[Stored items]
++++++++

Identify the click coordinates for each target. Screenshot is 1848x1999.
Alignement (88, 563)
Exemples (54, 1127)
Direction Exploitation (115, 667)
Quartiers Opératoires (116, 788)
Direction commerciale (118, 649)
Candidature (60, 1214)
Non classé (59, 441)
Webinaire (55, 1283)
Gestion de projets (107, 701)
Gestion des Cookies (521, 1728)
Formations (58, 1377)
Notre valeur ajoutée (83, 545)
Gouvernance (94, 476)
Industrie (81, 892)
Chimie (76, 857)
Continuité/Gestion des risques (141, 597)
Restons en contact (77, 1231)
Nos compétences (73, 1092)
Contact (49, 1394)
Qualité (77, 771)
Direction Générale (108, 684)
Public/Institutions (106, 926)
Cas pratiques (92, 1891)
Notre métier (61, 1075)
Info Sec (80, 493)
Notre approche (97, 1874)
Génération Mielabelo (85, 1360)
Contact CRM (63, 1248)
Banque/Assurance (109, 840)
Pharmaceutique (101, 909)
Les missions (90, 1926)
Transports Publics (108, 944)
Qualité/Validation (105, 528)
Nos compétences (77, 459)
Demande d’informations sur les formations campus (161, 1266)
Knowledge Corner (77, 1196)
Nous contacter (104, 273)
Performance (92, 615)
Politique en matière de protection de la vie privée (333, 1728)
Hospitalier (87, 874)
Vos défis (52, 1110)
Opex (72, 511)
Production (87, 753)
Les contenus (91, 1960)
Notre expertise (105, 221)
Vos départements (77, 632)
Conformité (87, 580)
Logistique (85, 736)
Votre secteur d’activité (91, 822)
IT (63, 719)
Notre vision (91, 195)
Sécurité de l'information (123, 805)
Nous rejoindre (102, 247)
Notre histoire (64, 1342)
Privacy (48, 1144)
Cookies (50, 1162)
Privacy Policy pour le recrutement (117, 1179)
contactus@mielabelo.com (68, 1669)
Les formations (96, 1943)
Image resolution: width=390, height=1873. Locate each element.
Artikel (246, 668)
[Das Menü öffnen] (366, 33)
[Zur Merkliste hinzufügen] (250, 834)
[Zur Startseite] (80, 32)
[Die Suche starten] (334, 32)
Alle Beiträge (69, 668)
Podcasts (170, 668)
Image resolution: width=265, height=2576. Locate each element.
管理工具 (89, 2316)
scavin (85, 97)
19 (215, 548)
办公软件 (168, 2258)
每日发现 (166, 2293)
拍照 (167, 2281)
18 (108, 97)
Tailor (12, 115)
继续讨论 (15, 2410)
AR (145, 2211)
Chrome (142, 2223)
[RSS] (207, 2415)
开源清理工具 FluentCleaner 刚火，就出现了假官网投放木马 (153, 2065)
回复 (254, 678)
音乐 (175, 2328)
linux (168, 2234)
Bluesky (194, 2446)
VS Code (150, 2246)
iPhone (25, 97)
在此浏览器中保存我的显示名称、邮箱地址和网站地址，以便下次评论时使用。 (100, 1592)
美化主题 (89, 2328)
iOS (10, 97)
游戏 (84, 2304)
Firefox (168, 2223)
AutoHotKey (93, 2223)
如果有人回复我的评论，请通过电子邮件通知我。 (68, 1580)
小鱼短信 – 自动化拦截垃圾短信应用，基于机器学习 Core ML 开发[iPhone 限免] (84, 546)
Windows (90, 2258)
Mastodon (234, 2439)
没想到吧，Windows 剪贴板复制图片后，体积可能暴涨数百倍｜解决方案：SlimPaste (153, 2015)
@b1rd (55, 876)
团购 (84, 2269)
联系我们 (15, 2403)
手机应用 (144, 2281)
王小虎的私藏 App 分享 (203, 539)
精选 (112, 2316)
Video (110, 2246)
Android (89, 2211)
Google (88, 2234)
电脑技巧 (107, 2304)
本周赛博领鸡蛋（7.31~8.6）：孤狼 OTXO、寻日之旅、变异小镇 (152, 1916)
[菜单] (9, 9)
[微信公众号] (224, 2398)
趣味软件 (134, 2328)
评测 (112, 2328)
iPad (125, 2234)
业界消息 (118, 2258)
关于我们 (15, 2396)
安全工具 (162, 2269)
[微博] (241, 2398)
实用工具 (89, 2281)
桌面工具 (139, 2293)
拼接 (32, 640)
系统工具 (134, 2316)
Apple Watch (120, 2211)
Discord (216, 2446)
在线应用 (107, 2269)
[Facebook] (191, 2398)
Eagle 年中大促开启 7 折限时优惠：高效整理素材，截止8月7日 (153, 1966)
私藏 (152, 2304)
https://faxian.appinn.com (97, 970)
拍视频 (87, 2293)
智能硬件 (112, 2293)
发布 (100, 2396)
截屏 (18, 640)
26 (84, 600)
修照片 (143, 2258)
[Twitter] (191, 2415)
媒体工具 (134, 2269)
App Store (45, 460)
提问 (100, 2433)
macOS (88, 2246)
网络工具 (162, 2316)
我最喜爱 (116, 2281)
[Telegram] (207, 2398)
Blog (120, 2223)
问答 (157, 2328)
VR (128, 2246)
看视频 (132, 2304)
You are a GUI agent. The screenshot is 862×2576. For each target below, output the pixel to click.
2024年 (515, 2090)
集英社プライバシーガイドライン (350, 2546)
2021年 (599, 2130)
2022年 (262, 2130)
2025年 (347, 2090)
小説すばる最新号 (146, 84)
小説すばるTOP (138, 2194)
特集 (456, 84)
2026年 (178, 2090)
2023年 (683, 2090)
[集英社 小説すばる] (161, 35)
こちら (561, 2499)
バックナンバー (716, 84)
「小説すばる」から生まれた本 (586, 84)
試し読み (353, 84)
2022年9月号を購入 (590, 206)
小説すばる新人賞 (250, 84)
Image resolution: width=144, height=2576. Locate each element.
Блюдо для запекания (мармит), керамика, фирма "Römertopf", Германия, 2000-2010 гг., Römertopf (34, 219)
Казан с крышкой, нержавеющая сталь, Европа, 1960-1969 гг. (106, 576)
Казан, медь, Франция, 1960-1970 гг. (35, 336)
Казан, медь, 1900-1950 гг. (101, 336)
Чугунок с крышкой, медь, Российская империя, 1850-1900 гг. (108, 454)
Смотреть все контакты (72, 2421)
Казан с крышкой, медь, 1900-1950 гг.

++++++++

TASK ITEM: Output each line of the records above exactly.

FINISHED EXERCISE:
Identify the click coordinates for each target. Screenshot is 1848x1999.
Alignement (88, 563)
Exemples (54, 1127)
Direction Exploitation (115, 667)
Quartiers Opératoires (116, 788)
Direction commerciale (118, 649)
Candidature (60, 1214)
Non classé (59, 441)
Webinaire (55, 1283)
Gestion de projets (107, 701)
Gestion des Cookies (521, 1728)
Formations (58, 1377)
Notre valeur ajoutée (83, 545)
Gouvernance (94, 476)
Industrie (81, 892)
Chimie (76, 857)
Continuité/Gestion des risques (141, 597)
Restons en contact (77, 1231)
Nos compétences (73, 1092)
Contact (49, 1394)
Qualité (77, 771)
Direction Générale (108, 684)
Public/Institutions (106, 926)
Cas pratiques (92, 1891)
Notre métier (61, 1075)
Info Sec (80, 493)
Notre approche (97, 1874)
Génération Mielabelo (85, 1360)
Contact CRM (63, 1248)
Banque/Assurance (109, 840)
Pharmaceutique (101, 909)
Les missions (90, 1926)
Transports Publics (108, 944)
Qualité/Validation (105, 528)
Nos compétences (77, 459)
Demande d’informations sur les formations campus (161, 1266)
Knowledge Corner (77, 1196)
Nous contacter (104, 273)
Performance (92, 615)
Politique en matière de protection de la vie privée (333, 1728)
Hospitalier (87, 874)
Vos défis (52, 1110)
Opex (72, 511)
Production (87, 753)
Les contenus (91, 1960)
Notre expertise (105, 221)
Vos départements (77, 632)
Conformité (87, 580)
Logistique (85, 736)
Votre secteur d’activité (91, 822)
IT (63, 719)
Notre vision (91, 195)
Sécurité de l'information (123, 805)
Nous rejoindre (102, 247)
Notre histoire (64, 1342)
Privacy (48, 1144)
Cookies (50, 1162)
Privacy Policy pour le recrutement (117, 1179)
contactus@mielabelo.com (68, 1669)
Les formations (96, 1943)
Image resolution: width=390, height=1873. Locate each element.
Artikel (246, 668)
[Das Menü öffnen] (366, 33)
[Zur Merkliste hinzufügen] (250, 834)
[Zur Startseite] (80, 32)
[Die Suche starten] (334, 32)
Alle Beiträge (69, 668)
Podcasts (170, 668)
Image resolution: width=265, height=2576. Locate each element.
管理工具 (89, 2316)
scavin (85, 97)
19 (215, 548)
办公软件 (168, 2258)
每日发现 (166, 2293)
拍照 (167, 2281)
18 (108, 97)
Tailor (12, 115)
继续讨论 (15, 2410)
AR (145, 2211)
Chrome (142, 2223)
[RSS] (207, 2415)
开源清理工具 FluentCleaner 刚火，就出现了假官网投放木马 (153, 2065)
回复 (254, 678)
音乐 (175, 2328)
linux (168, 2234)
Bluesky (194, 2446)
VS Code (150, 2246)
iPhone (25, 97)
在此浏览器中保存我的显示名称、邮箱地址和网站地址，以便下次评论时使用。 (100, 1592)
美化主题 (89, 2328)
iOS (10, 97)
游戏 (84, 2304)
Firefox (168, 2223)
AutoHotKey (93, 2223)
如果有人回复我的评论，请通过电子邮件通知我。 (68, 1580)
小鱼短信 – 自动化拦截垃圾短信应用，基于机器学习 Core ML 开发[iPhone 限免] (84, 546)
Windows (90, 2258)
Mastodon (234, 2439)
没想到吧，Windows 剪贴板复制图片后，体积可能暴涨数百倍｜解决方案：SlimPaste (153, 2015)
@b1rd (55, 876)
团购 (84, 2269)
联系我们 (15, 2403)
手机应用 (144, 2281)
王小虎的私藏 App 分享 (203, 539)
精选 (112, 2316)
Video (110, 2246)
Android (89, 2211)
Google (88, 2234)
电脑技巧 (107, 2304)
本周赛博领鸡蛋（7.31~8.6）：孤狼 OTXO、寻日之旅、变异小镇 (152, 1916)
[菜单] (9, 9)
[微信公众号] (224, 2398)
趣味软件 (134, 2328)
评测 (112, 2328)
iPad (125, 2234)
业界消息 (118, 2258)
关于我们 (15, 2396)
安全工具 (162, 2269)
[微博] (241, 2398)
实用工具 (89, 2281)
桌面工具 (139, 2293)
拼接 (32, 640)
系统工具 (134, 2316)
Apple Watch (120, 2211)
Discord (216, 2446)
在线应用 (107, 2269)
[Facebook] (191, 2398)
Eagle 年中大促开启 7 折限时优惠：高效整理素材，截止8月7日 (153, 1966)
私藏 (152, 2304)
https://faxian.appinn.com (97, 970)
拍视频 (87, 2293)
智能硬件 (112, 2293)
发布 (100, 2396)
截屏 (18, 640)
26 (84, 600)
修照片 (143, 2258)
[Twitter] (191, 2415)
媒体工具 (134, 2269)
App Store (45, 460)
提问 (100, 2433)
macOS (88, 2246)
网络工具 (162, 2316)
我最喜爱 (116, 2281)
[Telegram] (207, 2398)
Blog (120, 2223)
问答 (157, 2328)
VR (128, 2246)
看视频 (132, 2304)
You are a GUI agent. The screenshot is 862×2576. For each target below, output the pixel to click.
2024年 (515, 2090)
集英社プライバシーガイドライン (350, 2546)
2021年 (599, 2130)
2022年 (262, 2130)
2025年 (347, 2090)
小説すばる最新号 (146, 84)
小説すばるTOP (138, 2194)
特集 (456, 84)
2026年 (178, 2090)
2023年 (683, 2090)
[集英社 小説すばる] (161, 35)
こちら (561, 2499)
バックナンバー (716, 84)
「小説すばる」から生まれた本 (586, 84)
試し読み (353, 84)
2022年9月号を購入 (590, 206)
小説すばる新人賞 (250, 84)
Image resolution: width=144, height=2576. Locate each element.
Блюдо для запекания (мармит), керамика, фирма "Römertopf", Германия, 2000-2010 гг., Römertopf (34, 219)
Казан с крышкой, нержавеющая сталь, Европа, 1960-1969 гг. (106, 576)
Казан, медь, Франция, 1960-1970 гг. (35, 336)
Казан, медь, 1900-1950 гг. (101, 336)
Чугунок с крышкой, медь, Российская империя, 1850-1900 гг. (108, 454)
Смотреть все контакты (72, 2421)
Казан с крышкой, медь, 1900-1950 гг.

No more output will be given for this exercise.